Using the forum thread below about a strained marriage, decide whether each statement agrees with it. Answer yes or no for each, and quote the deciding words from the thread.
1. robert1234 is 31 and his wife is 33.
2. robert1234 and his wife have been married for five years.
3. Emersyn warns against wishing for the wife to have an affair.

Provided passage section start

While marriage counseling may be beneficial, I can clearly see your wife is in need of individual counseling. She has issues which will forever hold her back and come between you. In many ways I'm now like your wife. Due to the intense stress over the past five years, I'm not able to focus on much of anything or hold a regular job. The issues you described going on with your wife really can be debilitating.

Hope you guys can get help and find a solution.


----------



## Emersyn (Aug 23, 2011)

Be careful what you wish for. Although you wish she would have an affair so you would have an out, it may come back to bite you. Good luck.


----------



## NotaGoodSlave (Jul 29, 2011)

Riverside MFT said:


> I wonder if she thinks that you think about money more than her. You mentioned how much she earns, her failed business, her lack of ambition, not working enough to pay for the house, etc.
> 
> I am glad you came here for ideas and advice. I would suggest evaluating yourself and really figure out if you want this to work. Waiting for her to mess up so that you can have a reason to divorce is weak, like deejo said. Hopefully, coming on here will help you figure this out. Good luck.


Since they are on the verge of losing their home, and getting kicked out into the street for God's sake, he is entirely justified in thinking more about money than his wife's "feelings"


----------



## NotaGoodSlave (Jul 29, 2011)

robert1234 said:


> Hi everyone. My wife and I have been to an MC for the past couple of months. My wife didn't really commit to the process and since I've allowed myself to entertain the notion of splitting up, I too am not very hopeful about the outcome of marriage councilling.
> 
> We're a relatively young couple, I'm 31 and she's 33. Married for 4 years, together for 5. Our relationship has been slowly fizzling out over the past 3 years I would say. Sex life has been under par for 3 years (once or twice per month) and has been non existant since seeing the MC.
> 
> ...



"and I can't commit to someone knowing that if kids come on the scene she really has an excuse to earn zero money...."
This is exactly what will happen if she ever concludes that you are taking steps to exit the marriage and end her free meal ticket.......a "mistake" will happen and you will become a parent. Every time you have intercourse with her you are placing your future happiness at extreme risk.


"She is an independent woman in some ways, but is financially dependent on me and I think she resents me for that." 
She is not independent in anyway - she is a self entitled user - nothing more. Let's just be direct - she never really had the work ethic, drive, or ambition to make something of herself from a financial or employment perspective. What she had was excuses - why is this your fault? 
Let's be even more direct - she used the lure of sex to get someone (YOU) to do all of the work she was never willing to do. The rest is psycho-babble marriage MC bull (Have you noticed how so much of this is your fault from their perspective?)


"She went away for a girls weekend out and I found myself wishing that she would cheat on me so that I have a definitive reason for leaving."

Provided passage section end
Supplied records section start

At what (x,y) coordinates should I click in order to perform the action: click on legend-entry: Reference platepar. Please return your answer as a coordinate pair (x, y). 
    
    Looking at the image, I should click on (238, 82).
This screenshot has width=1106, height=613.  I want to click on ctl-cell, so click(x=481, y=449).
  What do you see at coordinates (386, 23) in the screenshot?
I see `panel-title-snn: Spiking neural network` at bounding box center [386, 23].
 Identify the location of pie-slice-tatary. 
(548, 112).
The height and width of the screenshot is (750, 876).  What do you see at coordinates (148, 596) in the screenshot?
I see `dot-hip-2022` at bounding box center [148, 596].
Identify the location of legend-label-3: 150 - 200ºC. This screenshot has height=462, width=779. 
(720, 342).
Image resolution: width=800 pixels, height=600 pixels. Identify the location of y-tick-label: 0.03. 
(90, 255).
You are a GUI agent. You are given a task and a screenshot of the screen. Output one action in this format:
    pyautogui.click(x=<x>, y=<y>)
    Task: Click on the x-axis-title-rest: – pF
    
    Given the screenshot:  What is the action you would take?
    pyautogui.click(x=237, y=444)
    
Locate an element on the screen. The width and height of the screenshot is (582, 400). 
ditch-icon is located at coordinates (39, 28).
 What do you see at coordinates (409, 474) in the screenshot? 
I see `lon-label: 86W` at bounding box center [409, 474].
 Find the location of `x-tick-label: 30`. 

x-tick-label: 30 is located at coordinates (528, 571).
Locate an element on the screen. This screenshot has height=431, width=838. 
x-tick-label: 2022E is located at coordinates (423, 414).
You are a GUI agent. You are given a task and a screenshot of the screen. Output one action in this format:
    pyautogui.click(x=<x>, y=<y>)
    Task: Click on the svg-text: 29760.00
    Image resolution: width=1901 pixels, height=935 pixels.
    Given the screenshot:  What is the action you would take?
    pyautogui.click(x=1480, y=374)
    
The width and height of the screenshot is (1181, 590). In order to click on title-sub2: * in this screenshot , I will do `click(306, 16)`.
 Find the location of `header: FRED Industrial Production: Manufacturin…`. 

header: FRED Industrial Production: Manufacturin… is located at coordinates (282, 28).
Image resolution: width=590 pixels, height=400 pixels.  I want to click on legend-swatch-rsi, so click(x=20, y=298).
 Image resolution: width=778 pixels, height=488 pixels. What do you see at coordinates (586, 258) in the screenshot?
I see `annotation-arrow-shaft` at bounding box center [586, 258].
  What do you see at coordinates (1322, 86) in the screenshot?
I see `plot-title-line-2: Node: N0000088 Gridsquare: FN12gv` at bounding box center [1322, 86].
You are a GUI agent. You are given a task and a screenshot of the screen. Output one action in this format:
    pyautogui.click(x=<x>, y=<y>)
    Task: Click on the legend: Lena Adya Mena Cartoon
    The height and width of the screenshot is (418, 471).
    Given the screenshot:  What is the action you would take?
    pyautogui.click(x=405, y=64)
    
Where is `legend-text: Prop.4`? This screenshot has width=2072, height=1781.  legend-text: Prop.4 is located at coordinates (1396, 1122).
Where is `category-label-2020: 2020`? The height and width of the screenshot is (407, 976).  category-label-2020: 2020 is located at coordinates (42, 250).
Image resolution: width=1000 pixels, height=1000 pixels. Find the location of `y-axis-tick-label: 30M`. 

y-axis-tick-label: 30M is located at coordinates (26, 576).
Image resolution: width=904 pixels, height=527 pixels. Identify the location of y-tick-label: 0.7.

Supplied records section end

Your response »
1. Yes: "I'm 31 and she's 33."
2. No: "Married for 4 years, together for 5."
3. Yes: "Be careful what you wish for. Although you wish she would have an affair so you would have an out, it may come back to bite you."